Porque persistimos, agarrados às abas do casaco dos Estados Unidos em não votar no seu Conselho de Segu­rança a admissão da China Continental na O. N. U., embora quando das consultas guardemos passivamente a absten­ção? Devemos-lhe até a fidalga generosidade de respeitar em Macau os seus convénios seculares.
A China Continental, porque a da Formosa é um arti­fício construído e mantido pela esquadra americana tem sabido respeitar a integridade de Macau não obstante reconhecermos exclusivamente, pela via diplomática, com o seu representante acreditado em Lisboa, esse ilogismo geográfico de uma ilha governada por um fantoche de que a própria América um dia zombou.

Que diria o nosso Governo se amanhã se instaurasse na Ilha da Madeira um regime autónomo que a América reconhecesse e que não consentisse que fosse dominado pelas forças legítimas do nosso Continente?

Quando da usurpação violenta e cruel do nosso Estado da índia, que só por si desmentiu toda a sagacidade e todo o sentido realista ao nosso Governo, além de denunciar a falsidade dos postulados pacifistas de Neru, a China Con­tinental esteve a nosso lado, platonicamente, é certo, como todas as restantes nações, mas enfim com uma simpatia e uma solidariedade moral que, no fim de contas, nós não lhe merecíamos.

A política externa do país tem oscilado entre humi­lhações e ridículas manifestações de importância, de exte­riorização fútil e de fausto, como se fôssemos um país ainda perfumado pelo cravo e pela canela das Índias.

• [Dados fornecidos]:
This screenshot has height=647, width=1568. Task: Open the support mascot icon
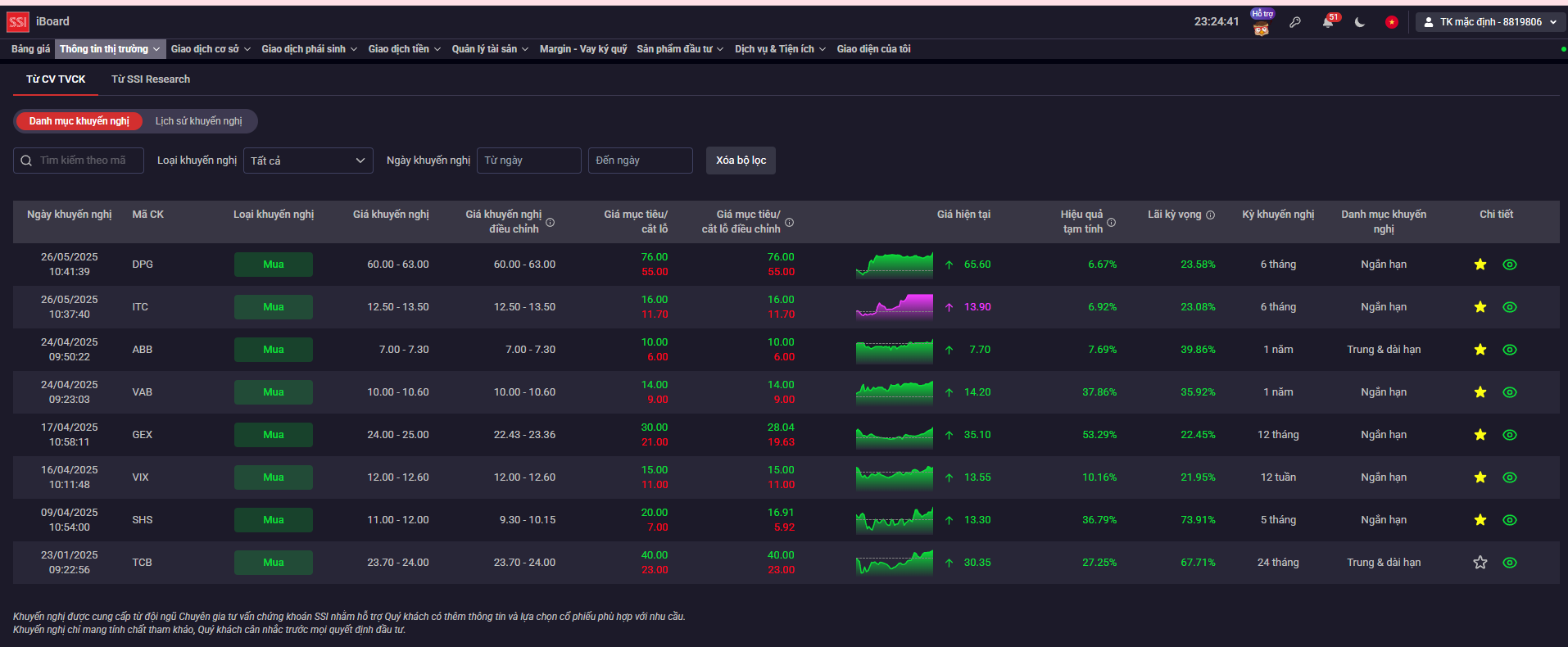pyautogui.click(x=1261, y=27)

• [Exercício curto 1]:
Indique se cada afirmação concorda com o texto sobre a China Continental e Macau, respondendo sim ou não e citando tal e qual as palavras do texto que o decidem.
(a) A China Continental tem respeitado a integridade de Macau.
(b) A China Continental deu apoio militar a Portugal aquando da perda do Estado da Índia.
(c) A política externa do país tem sido discreta e sem ostentação.
• [Exercício curto 2]:
Prossiga o texto sobre a China Continental e Macau a partir do ponto em que termina.

• [Resultado da tarefa 1]:
(a) Sim: «tem sabido respeitar a integridade de Macau».
(b) Não: «platonicamente, é certo».
(c) Não: «ridículas manifestações de importância».

• [Resultado da tarefa 2]:
Quantos pequenos consulados se têm elevado a embai­xadas com o consequente dispêndio de verbas absoluta­mente inúteis! Embora os espaços internacionais de comu­nhão se hajam dilatado e as normas correntes da diplo­macia se tenham na verdade intensificado, pela incessante multiplicidade dos interesses e das comunicações, não há dúvida que temos exagerado na elevação de embaixadas em países que não as justificam de modo algum! Sempre a mania das grandezas, aquela mesma mania, que há anos nos fez recusar as verbas tão úteis para a nossa economia do Plano Marshall.

A República encontrou e manteve em altíssimo nível, com vultos intelectuais eminentes, as embaixadas mais representativas das nossas constantes geográficas e his­tóricas, pois são essas que determinam fundamentalmente, em toda a parte a definição do rumo de uma política externa. No nosso caso, essas constantes, a que importa imprimir o mais transcendente relevo, são as ligações com a Espanha, com a Inglaterra, com o Brasil e com a Amé­rica do Norte. Não pode concluir-se que, com essas potên­cias, as nossas relações nem sempre tenham sido claras, construtivas e íntimas nos últimos decénios.

Vale mais ter uma dúzia de apoios e de amigos sóli­dos e permanentes do que numerosas e dispersas relações com países subalternos e distantes, cujos agentes servem apenas para encher de esplendor mundano os jantares e as recepções de gala... um fingimento burlesco de grande audiência internacional.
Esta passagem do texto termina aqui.